Floating. A Poem by Fabrice B. Poussin

Strolling at noon on a precious day
when ghosts hover to a favorite dive
he bumped elbows with a girl in white.

The zenith stood guard above misery
throwing flames into his indecent gaze
for he must not dare to confront the heavens.

Black souls danced arm in arm
walking in a deathly cadence
until the bell again rang for order.

She did not belong in this ghastly crowd
her body smiling with the aura of ideals
a promise she vanished in a private realm.

The absent-minded saunterer attempted to follow her
beyond the glaring windows
a bright world in this indecent nightmare.

Her vision invited the stranger one last time
but he could only remain by the gate of horror
to see her disappear within the world she saved.
 
 

 
 
Fabrice B. Poussin is the advisor for The Chimes, the Shorter University award winning poetry and arts publication.
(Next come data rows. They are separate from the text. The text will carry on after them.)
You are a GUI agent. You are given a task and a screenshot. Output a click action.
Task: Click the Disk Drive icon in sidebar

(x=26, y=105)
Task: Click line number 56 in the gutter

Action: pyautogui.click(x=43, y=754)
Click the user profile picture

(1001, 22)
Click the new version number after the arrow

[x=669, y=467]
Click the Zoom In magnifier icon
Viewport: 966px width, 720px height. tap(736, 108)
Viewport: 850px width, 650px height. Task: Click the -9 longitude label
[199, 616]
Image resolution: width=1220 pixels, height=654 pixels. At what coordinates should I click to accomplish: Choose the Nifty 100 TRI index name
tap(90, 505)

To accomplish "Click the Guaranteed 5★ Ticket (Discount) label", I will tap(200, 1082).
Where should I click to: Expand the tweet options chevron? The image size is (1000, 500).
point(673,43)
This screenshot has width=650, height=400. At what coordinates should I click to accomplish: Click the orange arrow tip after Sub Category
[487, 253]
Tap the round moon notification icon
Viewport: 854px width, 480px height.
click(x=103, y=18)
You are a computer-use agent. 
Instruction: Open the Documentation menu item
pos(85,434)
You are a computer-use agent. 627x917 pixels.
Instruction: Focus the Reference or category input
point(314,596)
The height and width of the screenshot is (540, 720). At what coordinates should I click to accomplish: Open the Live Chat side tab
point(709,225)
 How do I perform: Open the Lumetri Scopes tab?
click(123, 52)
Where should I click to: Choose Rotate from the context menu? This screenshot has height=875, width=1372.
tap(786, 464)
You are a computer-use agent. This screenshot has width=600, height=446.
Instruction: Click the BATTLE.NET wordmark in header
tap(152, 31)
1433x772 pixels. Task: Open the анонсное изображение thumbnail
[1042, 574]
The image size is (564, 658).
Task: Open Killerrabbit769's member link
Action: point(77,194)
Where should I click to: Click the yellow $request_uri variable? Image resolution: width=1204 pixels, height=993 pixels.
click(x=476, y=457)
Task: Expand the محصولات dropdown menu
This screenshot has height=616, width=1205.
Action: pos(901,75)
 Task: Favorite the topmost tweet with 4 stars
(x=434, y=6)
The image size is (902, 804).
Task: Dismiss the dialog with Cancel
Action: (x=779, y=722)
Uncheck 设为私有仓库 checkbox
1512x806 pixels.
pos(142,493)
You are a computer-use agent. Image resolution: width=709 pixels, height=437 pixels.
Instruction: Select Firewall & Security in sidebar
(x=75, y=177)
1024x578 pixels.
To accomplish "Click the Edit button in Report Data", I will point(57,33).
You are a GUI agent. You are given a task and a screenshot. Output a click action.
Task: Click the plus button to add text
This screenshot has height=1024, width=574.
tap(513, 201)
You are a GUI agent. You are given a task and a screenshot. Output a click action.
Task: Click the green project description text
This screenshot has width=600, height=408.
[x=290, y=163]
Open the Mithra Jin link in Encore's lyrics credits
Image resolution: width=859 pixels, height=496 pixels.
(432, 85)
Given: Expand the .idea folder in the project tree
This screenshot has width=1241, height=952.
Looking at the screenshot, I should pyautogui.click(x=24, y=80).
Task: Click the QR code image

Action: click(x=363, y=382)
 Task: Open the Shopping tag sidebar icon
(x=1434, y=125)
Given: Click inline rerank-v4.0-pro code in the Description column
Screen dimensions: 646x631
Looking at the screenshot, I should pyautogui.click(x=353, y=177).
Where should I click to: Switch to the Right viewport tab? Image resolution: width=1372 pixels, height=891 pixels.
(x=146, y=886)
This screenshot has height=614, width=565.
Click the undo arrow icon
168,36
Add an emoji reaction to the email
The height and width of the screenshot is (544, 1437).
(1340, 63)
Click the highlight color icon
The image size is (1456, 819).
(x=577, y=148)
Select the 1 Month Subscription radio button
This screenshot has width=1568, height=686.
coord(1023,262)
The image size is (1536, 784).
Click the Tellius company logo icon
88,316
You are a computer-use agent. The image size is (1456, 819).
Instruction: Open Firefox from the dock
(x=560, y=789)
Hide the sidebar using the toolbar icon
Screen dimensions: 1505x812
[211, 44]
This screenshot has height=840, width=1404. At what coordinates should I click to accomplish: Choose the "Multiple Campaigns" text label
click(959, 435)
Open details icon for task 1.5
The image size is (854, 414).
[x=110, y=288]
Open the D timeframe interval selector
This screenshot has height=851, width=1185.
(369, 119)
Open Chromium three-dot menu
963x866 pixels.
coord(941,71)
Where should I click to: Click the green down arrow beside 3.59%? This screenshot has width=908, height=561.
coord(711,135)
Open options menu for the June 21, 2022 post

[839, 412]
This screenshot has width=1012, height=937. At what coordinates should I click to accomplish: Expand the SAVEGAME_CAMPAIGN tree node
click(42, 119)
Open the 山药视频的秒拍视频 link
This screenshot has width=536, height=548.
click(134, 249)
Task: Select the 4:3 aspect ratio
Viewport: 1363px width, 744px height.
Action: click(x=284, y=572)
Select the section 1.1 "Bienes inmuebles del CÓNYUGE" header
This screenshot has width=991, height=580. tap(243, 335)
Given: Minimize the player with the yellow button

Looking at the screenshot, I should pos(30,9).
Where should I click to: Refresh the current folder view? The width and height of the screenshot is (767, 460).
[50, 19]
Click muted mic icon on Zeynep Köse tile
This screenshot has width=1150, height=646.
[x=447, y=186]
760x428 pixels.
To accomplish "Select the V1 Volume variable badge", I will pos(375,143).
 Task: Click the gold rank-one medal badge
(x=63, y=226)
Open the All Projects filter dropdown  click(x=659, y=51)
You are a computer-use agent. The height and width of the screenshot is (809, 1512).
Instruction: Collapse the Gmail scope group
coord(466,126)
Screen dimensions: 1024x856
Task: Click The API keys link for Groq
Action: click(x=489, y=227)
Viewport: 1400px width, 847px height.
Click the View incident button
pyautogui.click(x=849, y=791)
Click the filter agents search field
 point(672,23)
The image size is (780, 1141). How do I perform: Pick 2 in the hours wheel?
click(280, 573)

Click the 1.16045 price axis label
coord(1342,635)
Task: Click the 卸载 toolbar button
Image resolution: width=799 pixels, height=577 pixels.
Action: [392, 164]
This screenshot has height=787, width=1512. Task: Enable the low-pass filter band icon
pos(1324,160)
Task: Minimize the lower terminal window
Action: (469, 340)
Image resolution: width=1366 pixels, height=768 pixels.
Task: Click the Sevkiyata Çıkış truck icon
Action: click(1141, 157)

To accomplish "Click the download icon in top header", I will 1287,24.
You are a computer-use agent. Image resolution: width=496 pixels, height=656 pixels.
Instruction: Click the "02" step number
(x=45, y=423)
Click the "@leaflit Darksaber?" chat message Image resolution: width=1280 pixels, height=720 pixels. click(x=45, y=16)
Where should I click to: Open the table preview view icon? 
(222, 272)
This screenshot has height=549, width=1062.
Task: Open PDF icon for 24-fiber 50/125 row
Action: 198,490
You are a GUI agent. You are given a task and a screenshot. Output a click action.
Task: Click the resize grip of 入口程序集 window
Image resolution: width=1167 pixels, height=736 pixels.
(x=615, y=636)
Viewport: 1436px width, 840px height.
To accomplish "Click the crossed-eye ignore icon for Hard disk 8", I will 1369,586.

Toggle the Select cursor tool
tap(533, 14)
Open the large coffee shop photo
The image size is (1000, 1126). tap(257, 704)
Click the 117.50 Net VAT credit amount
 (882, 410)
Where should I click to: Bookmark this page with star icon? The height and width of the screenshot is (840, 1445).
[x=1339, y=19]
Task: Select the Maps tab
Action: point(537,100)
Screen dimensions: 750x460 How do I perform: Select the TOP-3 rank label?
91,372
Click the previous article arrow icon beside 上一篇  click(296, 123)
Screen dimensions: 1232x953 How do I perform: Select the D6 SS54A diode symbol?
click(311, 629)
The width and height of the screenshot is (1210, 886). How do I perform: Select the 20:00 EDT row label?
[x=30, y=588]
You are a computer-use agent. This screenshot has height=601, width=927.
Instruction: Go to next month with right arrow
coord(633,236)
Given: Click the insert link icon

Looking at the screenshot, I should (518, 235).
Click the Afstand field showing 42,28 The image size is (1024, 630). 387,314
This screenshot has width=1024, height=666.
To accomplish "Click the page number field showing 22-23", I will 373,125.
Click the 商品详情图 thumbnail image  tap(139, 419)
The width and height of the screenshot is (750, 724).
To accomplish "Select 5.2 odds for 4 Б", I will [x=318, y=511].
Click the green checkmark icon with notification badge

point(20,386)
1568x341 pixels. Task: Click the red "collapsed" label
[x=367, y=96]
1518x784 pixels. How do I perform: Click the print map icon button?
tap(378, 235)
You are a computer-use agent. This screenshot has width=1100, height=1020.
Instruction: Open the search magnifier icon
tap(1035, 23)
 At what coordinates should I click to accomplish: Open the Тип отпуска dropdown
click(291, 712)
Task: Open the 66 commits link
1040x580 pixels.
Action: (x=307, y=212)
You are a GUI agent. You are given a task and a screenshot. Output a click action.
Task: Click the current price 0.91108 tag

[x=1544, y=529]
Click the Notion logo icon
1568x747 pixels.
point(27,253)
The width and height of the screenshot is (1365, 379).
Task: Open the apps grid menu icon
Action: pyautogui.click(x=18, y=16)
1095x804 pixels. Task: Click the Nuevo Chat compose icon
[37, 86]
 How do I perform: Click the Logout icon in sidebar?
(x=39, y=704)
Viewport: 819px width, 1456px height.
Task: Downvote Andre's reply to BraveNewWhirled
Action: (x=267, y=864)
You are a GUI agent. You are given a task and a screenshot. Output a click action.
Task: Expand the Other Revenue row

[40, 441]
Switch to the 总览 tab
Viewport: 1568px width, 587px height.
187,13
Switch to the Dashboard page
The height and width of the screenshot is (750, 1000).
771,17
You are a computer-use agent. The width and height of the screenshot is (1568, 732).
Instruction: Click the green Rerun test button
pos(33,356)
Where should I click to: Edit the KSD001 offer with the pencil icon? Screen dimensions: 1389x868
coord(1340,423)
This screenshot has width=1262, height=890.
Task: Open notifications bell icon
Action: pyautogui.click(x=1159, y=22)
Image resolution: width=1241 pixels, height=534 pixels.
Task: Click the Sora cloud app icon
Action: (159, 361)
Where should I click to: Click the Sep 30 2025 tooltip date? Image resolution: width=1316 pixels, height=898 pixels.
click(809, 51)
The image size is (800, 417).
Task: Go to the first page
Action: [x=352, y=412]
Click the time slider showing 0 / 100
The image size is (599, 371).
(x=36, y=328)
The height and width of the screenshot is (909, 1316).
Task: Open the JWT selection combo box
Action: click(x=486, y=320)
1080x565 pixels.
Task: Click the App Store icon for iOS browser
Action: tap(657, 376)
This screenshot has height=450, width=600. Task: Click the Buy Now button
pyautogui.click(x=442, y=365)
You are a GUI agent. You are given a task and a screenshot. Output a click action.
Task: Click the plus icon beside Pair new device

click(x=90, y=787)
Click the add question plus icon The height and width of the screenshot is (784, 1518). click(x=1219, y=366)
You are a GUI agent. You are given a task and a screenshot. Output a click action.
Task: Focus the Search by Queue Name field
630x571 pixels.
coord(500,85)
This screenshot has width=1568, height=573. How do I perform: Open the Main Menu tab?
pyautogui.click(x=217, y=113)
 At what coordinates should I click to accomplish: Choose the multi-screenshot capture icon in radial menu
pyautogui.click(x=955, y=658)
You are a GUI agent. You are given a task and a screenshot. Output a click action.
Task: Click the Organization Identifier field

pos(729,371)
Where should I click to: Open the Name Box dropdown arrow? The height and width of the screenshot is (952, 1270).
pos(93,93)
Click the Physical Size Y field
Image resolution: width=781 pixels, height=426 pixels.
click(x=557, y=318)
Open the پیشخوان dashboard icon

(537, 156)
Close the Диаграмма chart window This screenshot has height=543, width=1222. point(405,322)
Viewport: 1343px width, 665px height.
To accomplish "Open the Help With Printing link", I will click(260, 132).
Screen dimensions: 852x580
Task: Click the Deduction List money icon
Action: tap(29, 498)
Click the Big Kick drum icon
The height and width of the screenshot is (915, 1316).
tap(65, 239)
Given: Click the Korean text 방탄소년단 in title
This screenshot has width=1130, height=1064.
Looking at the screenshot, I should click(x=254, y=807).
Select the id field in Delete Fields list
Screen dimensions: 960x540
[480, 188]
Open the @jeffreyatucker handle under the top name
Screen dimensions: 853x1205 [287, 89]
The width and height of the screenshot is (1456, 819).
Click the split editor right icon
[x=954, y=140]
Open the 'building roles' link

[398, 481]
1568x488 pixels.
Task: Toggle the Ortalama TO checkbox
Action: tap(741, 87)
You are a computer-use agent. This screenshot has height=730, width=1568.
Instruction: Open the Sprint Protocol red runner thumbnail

His writing and photography have been published in print in the United States and abroad. He teaches French and English at Shorter University. Author of novels and poetry, his work has appeared in Kestrel, Symposium, The Chimes, La Pensee Universelle, Paris, and other art and literature magazines, where he has also featured here at Poetry Life and Times & Artvilla.com. His photography has been published in The Front Porch Review, the San Pedro River Review as well as other publications.
 
 
 
Robin Ouzman Hislop is Editor of Poetry Life and Times ; You may visit Aquillrelle.com/Author Robin Ouzman Hislop about author. See Robin performing his work Performance (University of Leeds)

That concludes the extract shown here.